What it seems like to me is that when your borders begin to get close, the AI will attack. I am playing a continents map now on Emperor. I landed on an island with Mongolia. He attacked me early, but because I was alone with him on the island, I began building up my military early. I managed to stop his initial rush and negotiated a favorable treaty. The point is that he attacked me early because our borders got close to each other. They hadn't clashed yet, but they got close. Additionally, I had two sources of iron, and that may have been another reason for the attack since I don't think he had any. The AI will declare early, but it depends on the AI and the situation. I've been attacked early by Rome, Greece, Mongolia, and others. I don't think the AI is passive; It just doesn't attack as randomly. Its tactics were terrible, but that's almost to be expected. All brawn and no brain.
 
I don't play on Diety, but it seems to me that you've found a legitimate strategy to negate one of the AIs bonuses. I suppose if you only want to win based on strategic choices and not gameplay exploits, then you might not be happy. But I kind of thought the whole point of beating Diety was that you figured out how to manipulate the system since the AI is so buffed.

Alpaca, would you argue that should the developers remove *ALL* gameplay exploits, a human could still win on the merits of pure strategy?

I'm not arguing... I'm just curious. It seems to me that anything to out-perform the crazy AI advantages could always be labeled as an exploit? I may well be wrong?
 
I don't play on Diety, but it seems to me that you've found a legitimate strategy to negate one of the AIs bonuses. I suppose if you only want to win based on strategic choices and not gameplay exploits, then you might not be happy. But I kind of thought the whole point of beating Diety was that you figured out how to manipulate the system since the AI is so buffed.

Alpaca, would you argue that should the developers remove *ALL* gameplay exploits, a human could still win on the merits of pure strategy?

I'm not arguing... I'm just curious. It seems to me that anything to out-perform the crazy AI advantages could always be labeled as an exploit? I may well be wrong?

Well, maybe I should stay away from the negatively connotated term "exploit" and use "dominant strategy" instead. Dominant strategies are strategies that usually win against all other strategies applying to a situation, making it always correct to play them - and therefore they are very bad for a game.

Worker stealing is one of these in my opinion as the risk involved is small (you may lose a scout/warrior) and there are no negative long-term effects because you can usually sign something very much like a white peace after some time.

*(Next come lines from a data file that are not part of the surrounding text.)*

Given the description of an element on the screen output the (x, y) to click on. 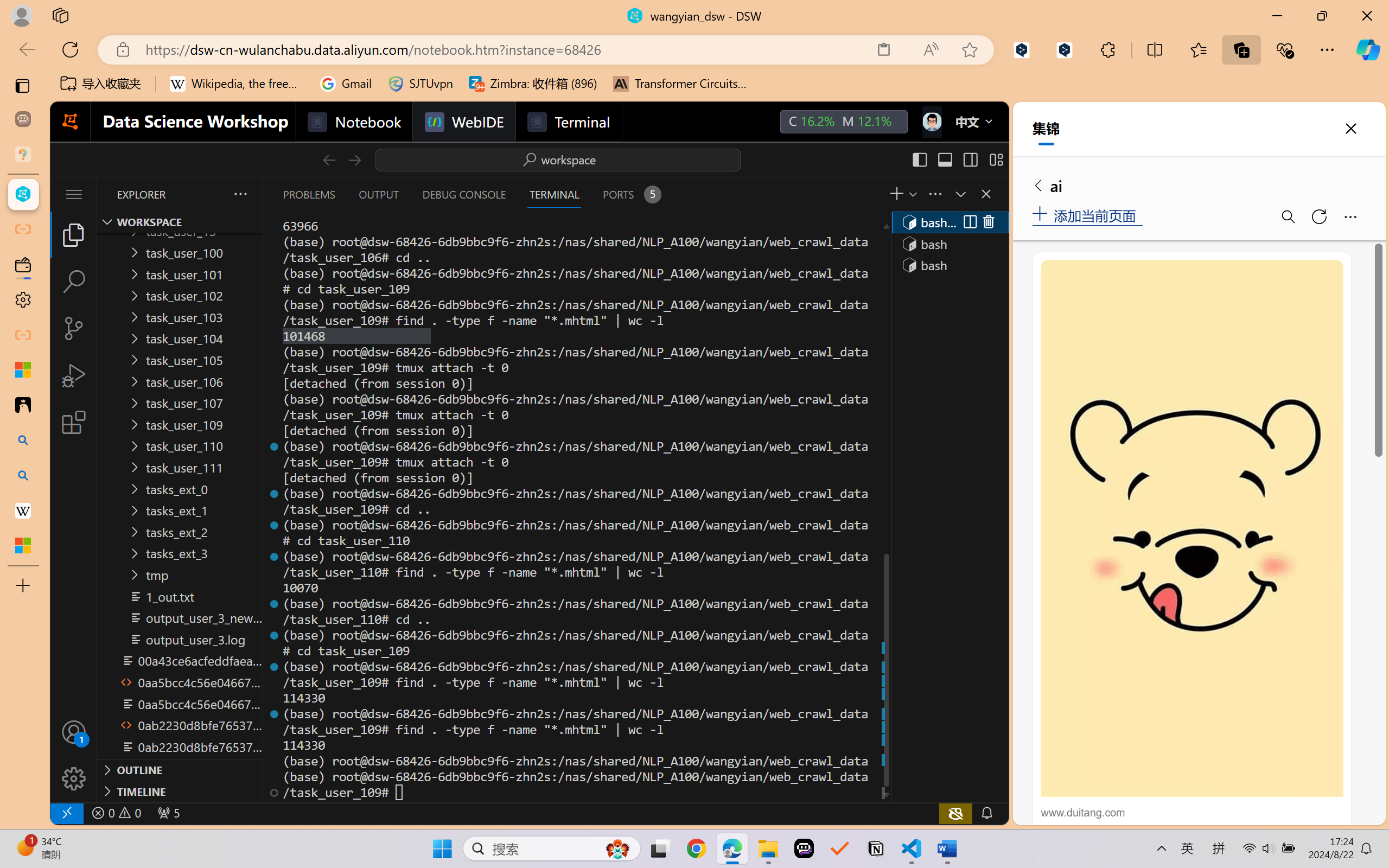
Copilot (Ctrl+Shift+.) (1368, 49)
icon (930, 119)
WebIDE (463, 121)
Terminal 3 bash (949, 264)
Gmail (345, 83)
Go Forward (Alt+RightArrow) (354, 159)
Transformer Circuits Thread (680, 83)
copilot-notconnected, Copilot error (click for details) (955, 812)
Run and Debug (Ctrl+Shift+D) (73, 375)
Toggle Secondary Side Bar (Ctrl+Alt+B) (969, 159)
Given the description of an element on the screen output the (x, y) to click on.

Another example for a dominant strategy is Great Scientist production. They are just so much better than any other specialists that you will only want others under very specific circumstances. They compete for the same resource and it's almost always correct to go for scientists as a result.

A second reason why worker stealing should be removed is that in a way it makes the game actually easier on higher difficulty settings, which is asinine. This it shares with trading money from the AI with its obscene bonuses and signing RA for the same reason.

You can, of course, argue that the highest difficulty setting is always about finding AI exploits, and I wouldn't argue against it.